DALF C2 préparation finale 4

Quatrième cycle DALF C2 centré sur la proportion d'interprétation, le classement des preuves et le raffinement de la défense orale en cours de contestation.

  • Choisissez une ligne interprétative avant de développer la réponse.
  • Gardez une frontière claire entre la preuve, l’explication et la réclamation finale.
  • Après la simulation, révisez la phrase où la proportion s'est affaiblie en premier.

Conseils de gestion du temps

85 à 100 minutes avec un cycle d'interprétation complet.

  • Choisissez une ligne interprétative avant de développer la réponse.
  • Gardez une frontière claire entre la preuve, l’explication et la réclamation finale.
  • Après la simulation, révisez la phrase où la proportion s'est affaiblie en premier.

Compréhension orale

  • Suivez le cadrage, l’implication et le mouvement rhétorique dans la source.
  • Choisissez l’indice qui justifie le mieux l’angle d’interprétation que vous garderez.
  • Décidez quelle tension compte le plus pour la position finale.
  • Consigne : lisez la transcription en repérant la thèse, les concessions et les mouvements rhétoriques, puis répondez aux trois questions « Écoute » du quiz.
  • Transcription — Extrait de conférence : « Innover ou ralentir ? »
  • Notre imaginaire du progrès tient en une flèche : plus vite, plus haut, plus loin. Aussi, quand on prononce le mot « sobriété », beaucoup entendent « retour à la bougie », et la discussion s'éteint avec elle.
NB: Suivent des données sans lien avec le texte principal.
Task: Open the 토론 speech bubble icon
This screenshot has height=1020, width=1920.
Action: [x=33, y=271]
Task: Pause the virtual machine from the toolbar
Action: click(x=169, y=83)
Je voudrais démonter ce réflexe. Historiquement d'abord : les sociétés techniques n'ont jamais cessé d'abandonner des technologies — le dirigeable, le supersonique civil — sans que quiconque parle de régression ; on appelait cela des choix.
  • La sobriété n'est pas l'ennemie de l'innovation : elle en est un critère. Elle demande simplement que l'ingéniosité change d'objet — qu'elle cesse de maximiser la puissance pour optimiser la suffisance : des objets réparables, des infrastructures qui durent, des logiciels qui font plus avec moins.
  • J'ajoute une provocation calculée : la contrainte a toujours été la meilleure amie des ingénieurs. Personne n'a conçu de moteur plus efficient que sous la pression d'un carburant compté. Une économie de l'illimité produit des objets bâclés, remplacés, oubliés ; une économie de la limite produit de l'optimisation, c'est-à-dire de l'intelligence. La question n'est donc pas : « le progrès ou la sobriété ? ». Elle est : « qu'appellerons-nous progrès quand la démesure ne sera plus disponible ? »

Compréhension écrite

  • Lisez pour l'implication, l'emphase, le silence et le mouvement stylistique.
  • Séparez les preuves pour le résumé des preuves pour l’interprétation.
  • Sélectionnez l’ancre la plus courte qui justifie encore votre angle.
  • Consigne : lisez cet extrait d'essai en suivant la montée vers l'enjeu civique, puis répondez aux trois questions « Lecture » du quiz.
  • Document — Extrait d'un essai sur la technique
  • Nos objets sont devenus des boîtes closes. Ouvrez le capot d'une voiture des années soixante : un adolescent motivé pouvait en comprendre l'essentiel. Ouvrez celui d'aujourd'hui — si vous y parvenez — et vous contemplez un paysage scellé, où le geste même de réparer est devenu une transgression de garantie. Cette opacité n'est pas une fatalité de la complexité ; elle est, pour partie, une architecture commerciale. Un objet irréparable est un objet racheté.
  • Or quelque chose se perd dans cette dépossession, qui excède l'économie : un rapport au monde. Réparer, c'est comprendre ; comprendre, c'est cesser de subir. Les ateliers de réparation qui essaiment — vélos, électroménager, vêtements — ne sont pas une nostalgie artisanale : ils sont une école de souveraineté matérielle, où l'on réapprend que les choses ont des causes.
  • L'indice de réparabilité affiché sur les étiquettes est un premier pas ; le droit effectif aux pièces détachées en serait un deuxième. Le troisième pas, le décisif, sera culturel : tenir la durée, et non la nouveauté, pour la forme supérieure du raffinement.

Production écrite

  • Construisez une réponse avec une ligne claire, une qualification et une conclusion disciplinée.
  • Révisez toute phrase qui semble large, théâtrale ou faiblement ancrée.
  • Rendre le positionnement final plus précis qu’une simple lecture descriptive.
  • Consigne d'écrit : à partir du dossier « progrès, limites, sobriété », rédigez un article de fond : « Qu'appellerons-nous progrès demain ? » (700 mots environ).
  • Conseil : refusez le plan-catalogue : construisez une progression où chaque partie rend la suivante nécessaire.

Production orale

  • Défendez la lecture avec des preuves contrôlées et une reformulation calme.
  • N'utilisez la concession que là où elle rend la revendication finale plus nette.
  • Terminez avec une formulation plus exacte que celle avec laquelle vous avez commencé.
  • Consigne d'oral : après l'étude du document sonore, présentez un exposé sur la redéfinition du progrès, puis soutenez votre position dans le débat avec le jury (préparation : 60 minutes).
  • Gardez la proportion : une thèse forte, des appuis comptés, une concession qui renforce au lieu d’affaiblir.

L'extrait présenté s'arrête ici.